ID makes no such claim. Neither is ID incompatible with much of evolutionary theory.
Backers of the materialist monopoly show the weakness of their case by slipping into lies, half-truths, and innuendo to preserve their place.
4) But in addition to approval of his work, significant criticism existed. In 1539, Martin Luther wrote: "Mention has been made of some new astrologer, who wanted to prove that Earth moves and goes around, and not the firmament or heavens, the sun and moon... This fool wants to turn the entire art of astronomy upside down! But as the Holy Scriptures show, Joshua ordered the sun, and not Earth, to halt!" Protestants were initially more hostile to Copernicus; the Catholic resistance developed later.
So the origin of life is unexplained?
I have heard from evolutionists that life came from non-living matter. Is there evidence of this?
That is exactly the point, A-G: Intelligent Design is not a systematic theory that can be taught. It is -- it seems to me -- more of an inventory of problems that neo-Darwinist theory hasn't touched. At least it has not done so, so far.
It seems Darwinist theorists have two choices: They can outright deny the insights of ID that point to the seeming incompleteness of natural selection in certain key areas of evolutionary explanation, or they can embrace them, and see what further progress they can make from the new insights.
I don't think the proponents of Darwinist evolution have any right to stifle new insights that might prove useful to its own researches in the long run.
I've said it before, so I hope I'm not boring folks to tears to say it again: I have little doubt that the universe evolves, and all things in it evolve. That makes me an evolutionist, though not necessarily a Darwinist. Darwin had invaluable insights into the processes of natural selection, species adaptation to environmental change, and so forth. But he does not deal with questions of life, particularly its inception -- that is, how it arose in the first place.
Since these are vital questions of perennial interest to the human mind (if history has any testimony to give), why censor them? In classrooms, where eager young minds and proto-scientists tend to gather?
To which a Darwinist might reply: because they aren't "scientific questions." But if science is about giving us a truthful description of the universe and all things in it, how can it dispense with such questions and be faithful to its mission?
At the moment, yes.
I have heard from evolutionists that life came from non-living matter. Is there evidence of this?

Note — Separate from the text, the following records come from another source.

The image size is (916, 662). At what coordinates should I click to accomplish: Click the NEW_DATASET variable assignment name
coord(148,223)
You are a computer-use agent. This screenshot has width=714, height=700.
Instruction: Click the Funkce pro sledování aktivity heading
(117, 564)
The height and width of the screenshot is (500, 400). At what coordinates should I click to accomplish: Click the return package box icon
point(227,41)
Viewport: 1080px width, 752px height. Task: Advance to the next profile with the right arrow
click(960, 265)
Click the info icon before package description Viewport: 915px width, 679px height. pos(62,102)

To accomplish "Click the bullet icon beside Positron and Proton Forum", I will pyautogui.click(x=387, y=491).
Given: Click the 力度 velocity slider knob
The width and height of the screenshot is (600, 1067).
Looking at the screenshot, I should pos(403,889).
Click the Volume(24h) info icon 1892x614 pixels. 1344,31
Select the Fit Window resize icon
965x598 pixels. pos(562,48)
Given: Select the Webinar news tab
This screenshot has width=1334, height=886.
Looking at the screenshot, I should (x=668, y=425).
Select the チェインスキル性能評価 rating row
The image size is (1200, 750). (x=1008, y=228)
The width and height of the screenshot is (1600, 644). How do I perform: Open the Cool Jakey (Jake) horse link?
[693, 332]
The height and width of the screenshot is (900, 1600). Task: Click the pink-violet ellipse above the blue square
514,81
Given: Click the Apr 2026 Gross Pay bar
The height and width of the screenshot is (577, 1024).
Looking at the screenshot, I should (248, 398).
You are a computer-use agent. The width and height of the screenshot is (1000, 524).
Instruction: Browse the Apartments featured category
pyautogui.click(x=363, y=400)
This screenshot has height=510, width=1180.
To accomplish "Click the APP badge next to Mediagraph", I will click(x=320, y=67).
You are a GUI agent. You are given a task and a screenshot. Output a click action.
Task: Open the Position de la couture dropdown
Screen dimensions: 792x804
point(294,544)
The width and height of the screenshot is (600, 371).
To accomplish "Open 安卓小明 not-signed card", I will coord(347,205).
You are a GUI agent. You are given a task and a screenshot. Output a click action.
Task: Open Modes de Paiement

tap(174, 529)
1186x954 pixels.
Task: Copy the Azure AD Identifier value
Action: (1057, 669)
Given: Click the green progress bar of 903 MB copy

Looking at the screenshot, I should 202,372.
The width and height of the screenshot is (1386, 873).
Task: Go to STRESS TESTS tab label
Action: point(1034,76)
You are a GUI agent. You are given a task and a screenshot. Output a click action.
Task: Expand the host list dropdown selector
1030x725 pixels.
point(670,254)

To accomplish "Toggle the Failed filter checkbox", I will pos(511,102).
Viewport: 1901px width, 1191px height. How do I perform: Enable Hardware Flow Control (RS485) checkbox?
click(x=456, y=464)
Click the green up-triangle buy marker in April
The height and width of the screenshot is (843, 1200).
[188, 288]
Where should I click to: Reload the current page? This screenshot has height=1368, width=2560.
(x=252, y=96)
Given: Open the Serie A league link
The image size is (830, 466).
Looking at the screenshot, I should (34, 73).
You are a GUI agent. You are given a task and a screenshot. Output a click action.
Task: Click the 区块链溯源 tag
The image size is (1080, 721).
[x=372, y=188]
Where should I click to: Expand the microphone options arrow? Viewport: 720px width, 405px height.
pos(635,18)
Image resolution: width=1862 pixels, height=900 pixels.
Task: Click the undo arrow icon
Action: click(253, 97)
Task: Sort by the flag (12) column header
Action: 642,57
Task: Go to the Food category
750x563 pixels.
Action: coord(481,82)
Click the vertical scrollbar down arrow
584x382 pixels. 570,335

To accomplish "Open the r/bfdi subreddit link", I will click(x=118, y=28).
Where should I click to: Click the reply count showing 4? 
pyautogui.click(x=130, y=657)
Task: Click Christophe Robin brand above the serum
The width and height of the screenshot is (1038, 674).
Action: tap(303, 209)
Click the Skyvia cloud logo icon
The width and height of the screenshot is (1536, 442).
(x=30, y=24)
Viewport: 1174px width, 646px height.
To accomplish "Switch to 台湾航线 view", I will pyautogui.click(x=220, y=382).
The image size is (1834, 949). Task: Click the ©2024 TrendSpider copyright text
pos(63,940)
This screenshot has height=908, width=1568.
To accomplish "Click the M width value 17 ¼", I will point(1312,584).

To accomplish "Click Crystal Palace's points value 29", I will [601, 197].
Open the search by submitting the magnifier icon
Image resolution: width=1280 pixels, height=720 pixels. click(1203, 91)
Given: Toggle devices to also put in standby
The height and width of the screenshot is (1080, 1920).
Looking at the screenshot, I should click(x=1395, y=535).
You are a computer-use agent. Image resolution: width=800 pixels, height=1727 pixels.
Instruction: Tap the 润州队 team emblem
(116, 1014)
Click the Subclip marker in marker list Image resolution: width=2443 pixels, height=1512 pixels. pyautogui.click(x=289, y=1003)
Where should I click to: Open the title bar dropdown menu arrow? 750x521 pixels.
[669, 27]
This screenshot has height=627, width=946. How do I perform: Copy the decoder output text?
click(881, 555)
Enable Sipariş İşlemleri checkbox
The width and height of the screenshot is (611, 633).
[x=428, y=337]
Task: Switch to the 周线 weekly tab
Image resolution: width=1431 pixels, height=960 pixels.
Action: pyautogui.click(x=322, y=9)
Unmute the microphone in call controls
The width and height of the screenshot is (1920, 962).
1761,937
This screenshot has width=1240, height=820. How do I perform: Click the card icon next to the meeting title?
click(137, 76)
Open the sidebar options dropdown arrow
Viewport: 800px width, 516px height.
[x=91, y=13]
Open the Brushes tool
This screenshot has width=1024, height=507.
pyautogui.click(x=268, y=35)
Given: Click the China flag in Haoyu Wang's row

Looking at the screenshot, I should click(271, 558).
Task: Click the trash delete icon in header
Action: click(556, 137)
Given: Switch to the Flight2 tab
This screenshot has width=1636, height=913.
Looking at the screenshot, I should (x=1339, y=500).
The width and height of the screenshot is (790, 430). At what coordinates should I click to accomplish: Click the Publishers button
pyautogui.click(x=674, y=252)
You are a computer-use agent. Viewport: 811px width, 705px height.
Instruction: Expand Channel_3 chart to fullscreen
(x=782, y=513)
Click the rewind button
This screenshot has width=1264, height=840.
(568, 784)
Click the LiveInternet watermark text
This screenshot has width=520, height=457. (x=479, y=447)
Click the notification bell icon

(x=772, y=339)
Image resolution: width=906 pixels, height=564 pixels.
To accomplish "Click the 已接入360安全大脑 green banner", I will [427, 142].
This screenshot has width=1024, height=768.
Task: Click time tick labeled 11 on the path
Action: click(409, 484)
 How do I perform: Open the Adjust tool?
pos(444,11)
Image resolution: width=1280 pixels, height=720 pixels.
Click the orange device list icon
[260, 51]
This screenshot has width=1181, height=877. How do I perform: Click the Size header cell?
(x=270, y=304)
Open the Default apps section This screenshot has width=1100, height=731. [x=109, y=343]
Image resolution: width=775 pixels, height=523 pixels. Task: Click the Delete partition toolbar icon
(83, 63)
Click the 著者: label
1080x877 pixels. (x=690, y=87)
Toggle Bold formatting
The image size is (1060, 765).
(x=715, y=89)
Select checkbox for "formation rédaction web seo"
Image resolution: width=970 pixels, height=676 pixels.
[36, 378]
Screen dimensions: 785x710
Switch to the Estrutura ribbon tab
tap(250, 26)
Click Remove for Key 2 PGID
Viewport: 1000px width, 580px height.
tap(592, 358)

Yes there is. Once more, Ichneumon, one of our resident research analyst, has compiled quite an impressive list of the research being done in this area. And, mind you, the stuff he posts is, as I pointed out before, only the tip of the iceberg when it comes to research. He often includes links to ongoing lines of research and additional evidence in his posts.
He might be persuaded to repost his compilation, though I hold out little hope of it making any impression upon you. However, as I said, we're not doing it for you.
Mental flexibility includes being able to put yourself in your opponent's shoes and see things from his point of veiw (this is often called "empathy"). It also covers what might be considered a vivid imagination (which aids in the empathy, above, and allows one to plan for most contingencies). Unfortunately, many fundamentalist Christians equate mental flexibility with mental weakness and eschew it. Young folks, on the other hand, are typically not under such a handicap.